THE SUSQUEHANNA/SHALE HILLS CRITICAL ZONE OBSERVATORY
Intellectual Merit: The surface of the earth comprises a weathering engine or mill that solubilizes and disaggregates rock to form regolith. Over the long term, the rates of weathering and erosion combine to control the evolution of landscapes and help to define the access, rates of motion, and time scales of water and energy within the Critical Zone (CZ). Despite the importance of these processes, we are generally unable to quantitatively predict the rates or mechanisms by which regolith forms or how it controls water flow. Understanding these rates is of particular importance due to the rapid rates of change of the CZ in response to anthropogenic and climate perturbation. Here we propose a Critical Zone Observatory dedicated to developing this understanding for one of the most common lithologies on earth.
Our Critical Zone Observatory site, the focus of National Science Foundation-supported research since the 1970s, provides long term datasets for hydrological response that will be augmented here by new geochemical, geomorphological, ecological, and soils datasets. The observatory is a small catchment in central Pennsylvania (hereafter termed the Susquehanna/Shale Hills Observatory or SSHO) on Rose Hill Shale. As a tectonically quiescent and relatively pristine watershed, Shale Hills presents the opportunity to investigate the rates and mechanisms of regolith formation on a simple but ubiquitous bedrock lithology. The regolith at the SSHO has experienced at least two potentially significant perturbations in the geologically recent past: a climatic perturbation from peri-glacial to modern conditions and a biologic perturbation from anthropogenic clearing of forests during colonial occupation. The magnitude of these perturbations and their influence on regolith generation afford an opportunity to assess the time scales of response of soil production to both long-term climate change and human activity.
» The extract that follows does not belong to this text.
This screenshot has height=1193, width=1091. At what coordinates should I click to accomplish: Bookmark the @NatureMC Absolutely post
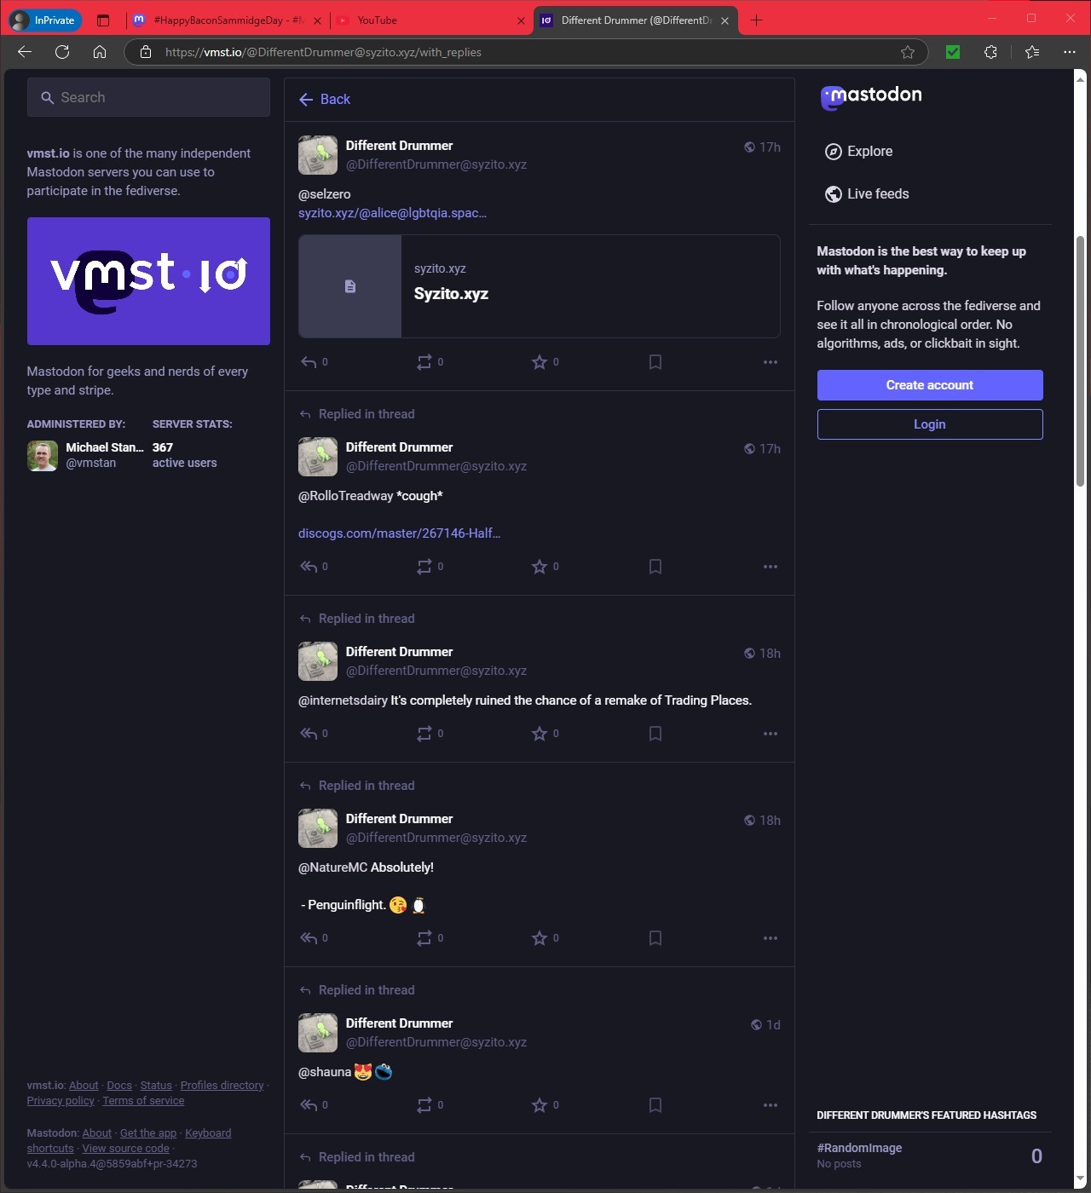coord(655,938)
Broader Impacts: To predict the creation, evolution, and structure of regolith as a function of the geochemical, hydrologic, biologic, and geomorphologic processes in our forested landscape, we have created an interdisciplinary team of 14 scientists from 8 universities, 1 federal agency, and 2 national laboratories. This team will coordinate not only the SSHO but also six satellite sites where we will initiate similar but less extensive investigations to explore the effect of climate and composition on shale weathering. Among these, Alabama A&M and University of Puerto Rico are minority-serving institutions that will facilitate the involvement of under-represented groups in Critical Zone science. Scientists and REU students from each satellite site (eighteen students over three years) will work closely with members of the Penn State team on a variety of activities ranging from geochemical analyses of soil and bedrock samples to measurement of soil moisture with onsite detectors. The observational data and model capabilities developed in the proposed effort will be made available through web-services for both time series data and geospatial data through the CZEN cyberinfrastructure initiative. Development of the SSHO on-line information system will be supported by ongoing NSF observatory and cyberinfrastructure grants. It is our vision that the SSHO will become an exemplar for Critical Zone observational and modeling science that will attract many additional investigators from the broader community to test ideas, techniques, and predictions.